III/ The cross-use of customer databases to market Movinmotion’s payroll management services for entertainment workers.
As a result of its quasi-monopoly on the markets for collective supplementary social protection for entertainment workers, Audiens SP has access to significant customer databases. This data includes strategic elements for the commercial prospection carried out by Audiens SP and Movinmotion, such as the number of entertainments declared by the structure concerned and the payroll processing system used.
These databases, which are inaccessible to competitors on the market, were nevertheless made available to Movinmotion. This took the form of a proactive commercial approach on the part of Audiens SP, which was able to promote the payroll management services of its subsidiary Movinmotion by sending out newsletters, direct mailings, and telephone canvassing. The use of this privileged information represented an undue competitive advantage by making it possible to reach a large number, much larger than would have been the case in a situation of traditional competition, of employers of entertainment workers and prospects under conditions that could not be replicated by competitors.
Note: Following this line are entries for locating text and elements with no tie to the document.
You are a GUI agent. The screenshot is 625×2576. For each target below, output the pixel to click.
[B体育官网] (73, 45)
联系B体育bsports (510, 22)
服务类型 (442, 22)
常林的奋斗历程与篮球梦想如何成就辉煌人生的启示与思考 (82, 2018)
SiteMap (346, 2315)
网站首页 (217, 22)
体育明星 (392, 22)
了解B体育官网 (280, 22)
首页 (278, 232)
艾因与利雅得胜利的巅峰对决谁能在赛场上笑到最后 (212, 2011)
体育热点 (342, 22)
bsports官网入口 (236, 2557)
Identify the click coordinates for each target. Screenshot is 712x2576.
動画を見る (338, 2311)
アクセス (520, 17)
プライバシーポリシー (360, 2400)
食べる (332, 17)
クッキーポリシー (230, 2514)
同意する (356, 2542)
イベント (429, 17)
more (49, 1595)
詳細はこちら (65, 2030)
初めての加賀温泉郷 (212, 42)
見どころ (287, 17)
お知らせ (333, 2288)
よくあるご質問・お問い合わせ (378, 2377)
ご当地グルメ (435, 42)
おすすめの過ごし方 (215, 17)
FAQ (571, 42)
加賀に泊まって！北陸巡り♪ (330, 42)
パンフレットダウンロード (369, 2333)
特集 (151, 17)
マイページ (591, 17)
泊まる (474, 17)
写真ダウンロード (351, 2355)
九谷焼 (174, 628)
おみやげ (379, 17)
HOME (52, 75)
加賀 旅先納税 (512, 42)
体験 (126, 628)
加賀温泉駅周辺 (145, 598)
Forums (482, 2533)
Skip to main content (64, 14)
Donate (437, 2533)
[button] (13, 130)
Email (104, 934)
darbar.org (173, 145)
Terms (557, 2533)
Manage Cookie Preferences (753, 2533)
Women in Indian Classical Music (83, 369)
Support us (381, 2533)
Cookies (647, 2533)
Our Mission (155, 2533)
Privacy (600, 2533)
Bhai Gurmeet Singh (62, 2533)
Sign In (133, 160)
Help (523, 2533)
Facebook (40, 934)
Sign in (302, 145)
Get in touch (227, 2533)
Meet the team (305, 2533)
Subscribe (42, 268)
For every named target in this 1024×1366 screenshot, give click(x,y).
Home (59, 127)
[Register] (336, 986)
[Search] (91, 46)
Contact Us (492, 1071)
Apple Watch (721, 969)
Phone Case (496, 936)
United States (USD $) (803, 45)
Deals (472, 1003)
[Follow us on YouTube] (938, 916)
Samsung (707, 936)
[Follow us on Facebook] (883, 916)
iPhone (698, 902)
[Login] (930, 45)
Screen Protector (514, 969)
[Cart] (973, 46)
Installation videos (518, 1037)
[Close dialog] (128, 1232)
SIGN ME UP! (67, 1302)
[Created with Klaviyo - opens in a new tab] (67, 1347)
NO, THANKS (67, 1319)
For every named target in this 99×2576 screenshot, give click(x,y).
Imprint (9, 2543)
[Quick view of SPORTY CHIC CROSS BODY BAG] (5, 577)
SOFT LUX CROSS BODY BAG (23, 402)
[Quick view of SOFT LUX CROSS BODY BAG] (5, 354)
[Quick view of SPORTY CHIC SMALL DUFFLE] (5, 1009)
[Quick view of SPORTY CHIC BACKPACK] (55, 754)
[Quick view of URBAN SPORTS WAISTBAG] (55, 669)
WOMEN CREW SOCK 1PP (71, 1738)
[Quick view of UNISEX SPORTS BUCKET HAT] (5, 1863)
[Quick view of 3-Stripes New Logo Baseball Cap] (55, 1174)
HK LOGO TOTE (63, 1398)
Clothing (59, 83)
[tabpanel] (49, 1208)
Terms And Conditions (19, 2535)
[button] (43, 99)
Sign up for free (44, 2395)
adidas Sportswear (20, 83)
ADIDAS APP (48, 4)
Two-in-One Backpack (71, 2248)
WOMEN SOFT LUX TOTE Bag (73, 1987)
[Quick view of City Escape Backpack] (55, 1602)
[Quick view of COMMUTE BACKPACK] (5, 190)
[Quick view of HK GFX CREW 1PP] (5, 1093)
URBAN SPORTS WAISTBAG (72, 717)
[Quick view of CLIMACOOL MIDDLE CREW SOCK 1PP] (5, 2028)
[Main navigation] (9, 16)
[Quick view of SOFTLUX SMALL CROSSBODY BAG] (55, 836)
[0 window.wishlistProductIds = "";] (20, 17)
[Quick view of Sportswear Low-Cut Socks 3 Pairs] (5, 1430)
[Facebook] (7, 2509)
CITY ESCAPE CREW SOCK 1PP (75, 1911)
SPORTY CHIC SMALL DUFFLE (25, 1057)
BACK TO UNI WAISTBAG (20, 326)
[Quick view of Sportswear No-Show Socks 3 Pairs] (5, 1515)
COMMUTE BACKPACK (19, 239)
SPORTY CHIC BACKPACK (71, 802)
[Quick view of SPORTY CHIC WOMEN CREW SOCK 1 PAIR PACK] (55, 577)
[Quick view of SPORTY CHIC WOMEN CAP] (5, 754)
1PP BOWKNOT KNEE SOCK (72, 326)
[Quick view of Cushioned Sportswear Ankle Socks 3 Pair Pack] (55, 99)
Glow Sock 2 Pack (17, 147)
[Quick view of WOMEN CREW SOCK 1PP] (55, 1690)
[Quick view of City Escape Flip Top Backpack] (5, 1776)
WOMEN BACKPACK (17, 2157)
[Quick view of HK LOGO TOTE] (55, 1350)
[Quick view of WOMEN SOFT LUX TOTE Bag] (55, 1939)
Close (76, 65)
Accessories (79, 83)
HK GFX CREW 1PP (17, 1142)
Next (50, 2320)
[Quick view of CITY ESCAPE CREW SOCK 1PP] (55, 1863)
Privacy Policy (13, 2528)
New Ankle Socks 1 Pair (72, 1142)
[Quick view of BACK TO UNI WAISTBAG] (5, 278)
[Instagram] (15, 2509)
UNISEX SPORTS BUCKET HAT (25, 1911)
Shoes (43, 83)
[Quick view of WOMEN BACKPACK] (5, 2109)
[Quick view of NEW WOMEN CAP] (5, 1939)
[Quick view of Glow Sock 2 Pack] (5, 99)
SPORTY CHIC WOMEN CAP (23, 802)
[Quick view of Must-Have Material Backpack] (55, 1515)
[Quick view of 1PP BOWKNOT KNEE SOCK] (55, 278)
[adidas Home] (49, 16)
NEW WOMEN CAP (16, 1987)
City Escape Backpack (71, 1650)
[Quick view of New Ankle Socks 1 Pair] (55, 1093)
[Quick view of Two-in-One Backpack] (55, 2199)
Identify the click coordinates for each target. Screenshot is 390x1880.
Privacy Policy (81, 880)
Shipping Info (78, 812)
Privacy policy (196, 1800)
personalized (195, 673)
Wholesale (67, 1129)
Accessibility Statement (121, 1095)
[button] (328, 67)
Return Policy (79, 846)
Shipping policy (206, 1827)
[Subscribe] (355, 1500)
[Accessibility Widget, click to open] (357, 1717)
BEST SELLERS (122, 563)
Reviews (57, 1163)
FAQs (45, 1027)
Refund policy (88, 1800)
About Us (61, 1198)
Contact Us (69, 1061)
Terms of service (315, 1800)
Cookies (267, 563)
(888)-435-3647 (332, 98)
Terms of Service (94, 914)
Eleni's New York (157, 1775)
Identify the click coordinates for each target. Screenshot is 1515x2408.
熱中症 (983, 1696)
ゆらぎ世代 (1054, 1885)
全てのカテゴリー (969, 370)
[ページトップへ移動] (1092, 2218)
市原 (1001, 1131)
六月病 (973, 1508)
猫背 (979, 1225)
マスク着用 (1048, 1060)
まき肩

Thus, the Authority notes that the practices implemented had a real effect, by their combination and their scope, which allowed Movinmotion to acquire very quickly a significant position on the market of payroll management for entertainment workers, compared to its competitors. As a result, its revenue more than tripled in 2017, compared to 2016, and then gradually increased until 2019.
Conclusion
To conclude, it appears that through this decision the Authority wishes to reaffirm once again that the practice consisting, for a company in a dominant position due to a former legal monopoly, to provide material and immaterial resources to its subsidiary leading to confusion between its different activities, is of a definite seriousness[7]and, even more so, that the use of non-replicable advantages resulting from a situation of legal monopoly is of particular seriousness, in particular in that it introduces a major breach of equality in the competition between the different operators.
As a matter of facts, the fine of EUR 800,000 is below the legal ceiling, which normally for each of the two notified complaints amounts to 10% of the highest worldwide turnover excluding tax achieved during one of the financial years closed since the financial year preceding that in which the practices were implemented. This is due to Audiens’ acceptance of the settlement procedure. This decision illustrates the considerable increase in popularity of this procedure in recent years, as evidenced by its use in 8 decisions in 2022[8].
François-Marie BERTOLOZZI
[1] Endorsement of June 16, 2008, to the national interbranch collective agreement instituting collective provident guarantees for the benefit of intermittent entertainment workers of July 20, 2006.
[2] Constitutional Council, June 13, 2013, Decision n° 2013-672 DC.
[3] French Competition Authority, Decision 22-D-20 Point 83.
[4] Ibid, Point 84.
[5] Paris, Appeal Court, 21 mars 2015.
[6] French Competition Authority n° 13-D-20 December 17, 2013, Point 293.
[7] Court of cassation, September 27, 2017, n° 15-20.087 & 15-20.291.
[8] French Competition Authority, Decision n°22-D-01, 22-D-05, 22-D-06, 22-D-08, 22-D-10, 22-D-21 et 22-D-26.